Veleni Nel frattempo, in questo quadro non è un caso che contro il trattamento riservato a Marini si è espresso il ‘giovane turco’ Francesco Verducci secondo cui, tra le responsabilità della segreteria nazionale e regionale del Pd, c’è anche quella di “aver giustiziato Marini, a prescindere dal merito dell’indagine e senza alcuna discussione politica”. Arsenico e vecchi merletti che ora tornano a galla dopo la sconfitta. E seguendo il filo rosso si capisce come Marini non smentisce un suo futuro ingresso in Italia Viva di Matteo Renzi, dove è già confluita la consigliera comunale perugina Emanuela Mori. “Sicuramente in futuro, alle politiche, voterò il soggetto più riformista e garantista. Nel campo progressista”, ha dichiarato a La Repubblica. Senza contare l’atteggiamento dell’ala cattolico democratica che ha sempre fatto riferimento all’ex sottosegretario e segretario regionale Gianpiero Bocci: anche da queste parti si aspetta una resa dei conti e nelle urne se ne avuta già una avvisaglia abbastanza esplicita. Voti in libera uscita o andati verso candidati fuori dal centrosinistra. Verini, ora, si affretta a dire che a breve ci sarà un congresso regionale per ripartire e rifondare ma atteggiamento sembra contraddittorio. Si vedrà. Ma il tambureggiamento è già iniziato.

Terni. A Terni la situazione, dopo le dimissioni dell’ex segretario comunale, il senatore Grimani, passato con Renzi,  è tesa. Il duo Verini-Sereni ha piazzato Gianluca Rossi nel ruolo di commissario ma le anime del partito restano molto divise. L’ala vicina a Paparelli,  che aveva reso difficile la vita all’ex segretario, disertando spesso le sedute, conta di riprendersi in mano il partito (e può intanto contare sui tre consiglieri comunali).
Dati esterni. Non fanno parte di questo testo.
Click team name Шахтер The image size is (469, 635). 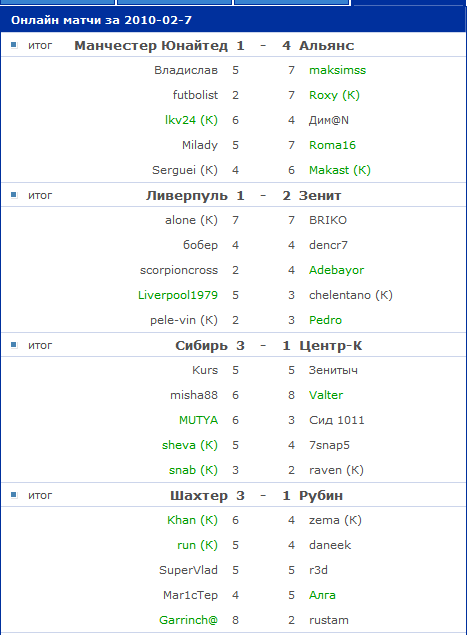click(199, 496)
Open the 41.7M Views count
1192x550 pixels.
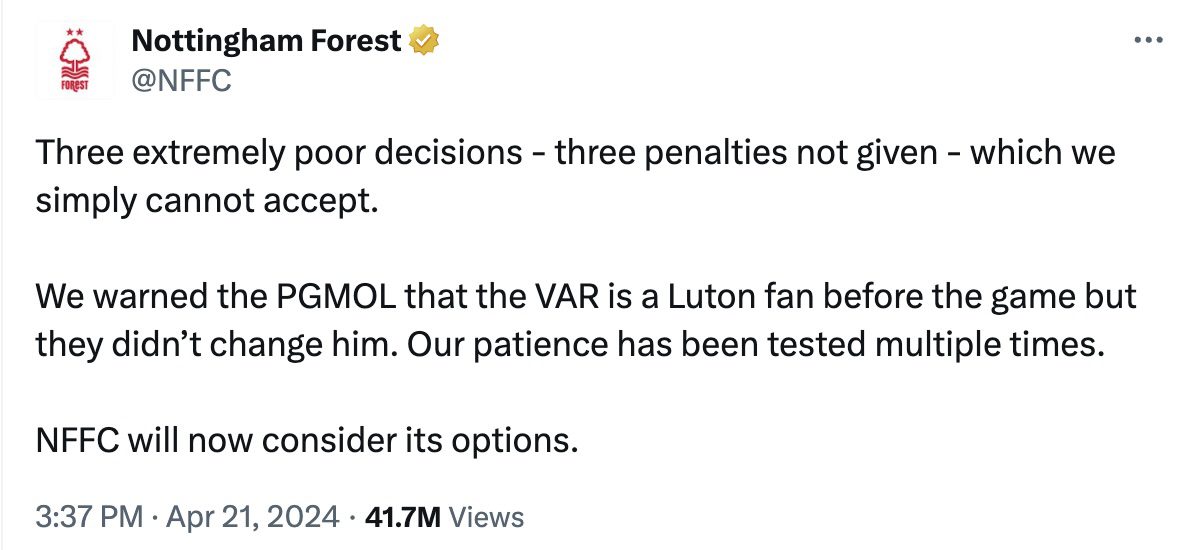tap(445, 517)
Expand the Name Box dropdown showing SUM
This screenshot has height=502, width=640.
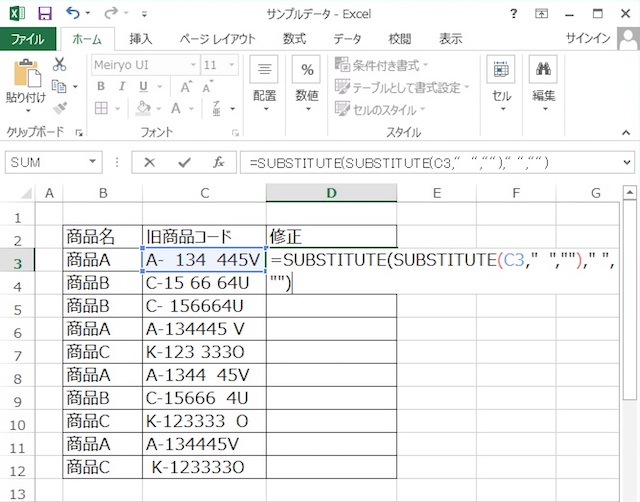click(x=97, y=162)
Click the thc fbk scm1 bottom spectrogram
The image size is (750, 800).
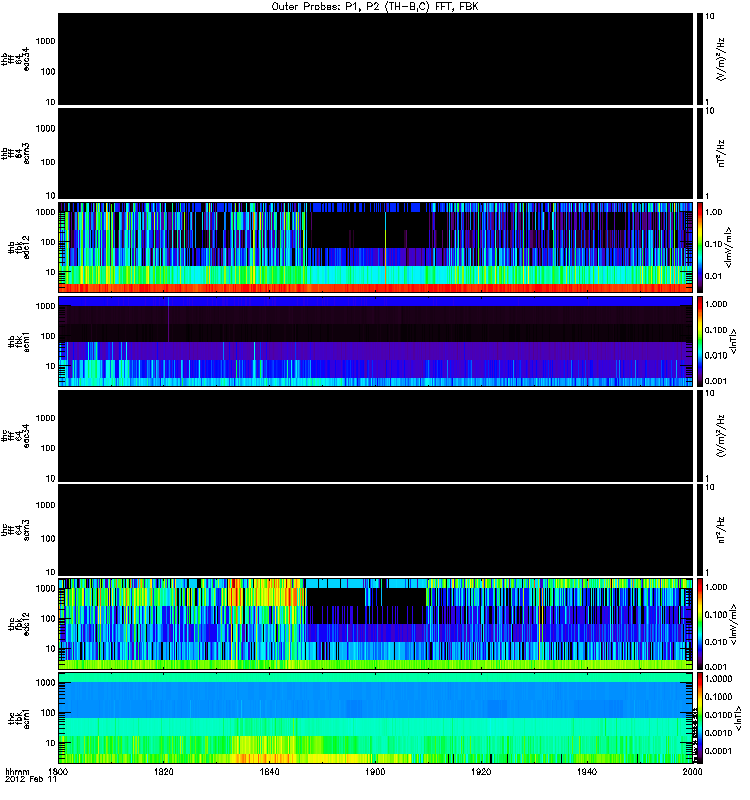[x=375, y=716]
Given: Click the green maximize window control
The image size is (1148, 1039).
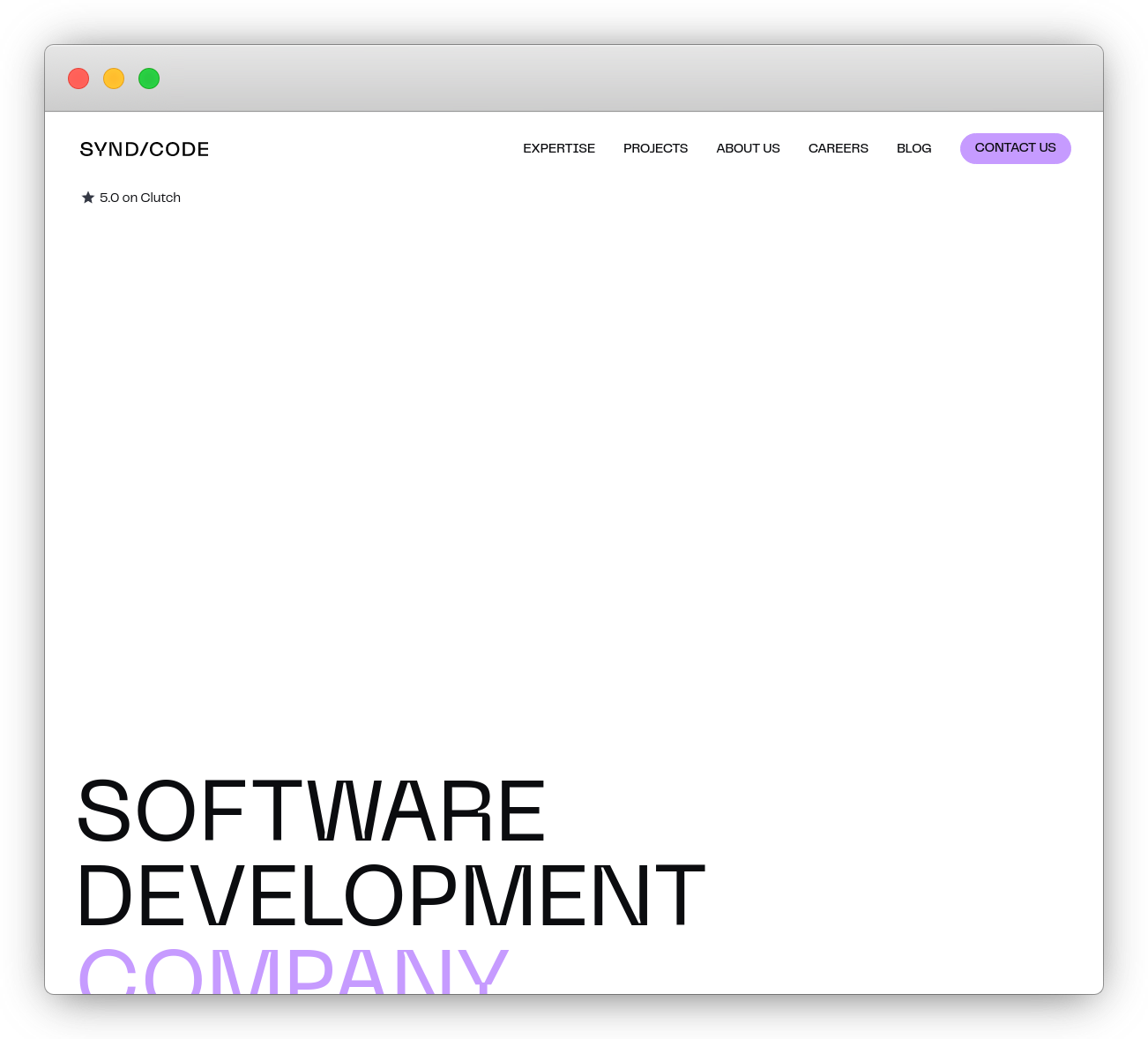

Ma intanto continua il tam tam che parla di sempre più militanti che guardano con attenzione al nuovo soggetto dell’ex sindaco di Firenze.

I sindaci In questo quadro c’è da capire cosa faranno i giovani virulenti con la fascia da sindaco. Francesco De Rebotti, Matteo Burico, Giacomo Chiodini, Cristian Betti e Sandro Pasquali. I moschettieri si schiereranno o resteranno come fatto fino ad oggi in bilico tra mugugno e silenzio? L’ex parlamentare conclude così: “Con il congresso regionale c’è l’ultima chiamata per tutti e nessuno pensi di salvarsi restando in silenzio aspettando tempi migliori che non arriveranno”. Chi non le manda a dire è il giovane consigliere comunale di Todi e fresco candidato in consiglio regionale Andrea Vannini, considerato molto vicino alle posizioni di Ascani, che apre così il fuoco: “D’ora in poi non più sconti a prescindere, quindi, una una nuova era politica può iniziare solo con il coraggio e la chiarezza delle posizioni, anche le più dure, perché non ce ne faremo più una ragione a prescindere, almeno non una sola, ma molte ed espresse chiaramente”. Chiaro no? Nel Pd il ballo sta per iniziare. Astenersi cuori deboli.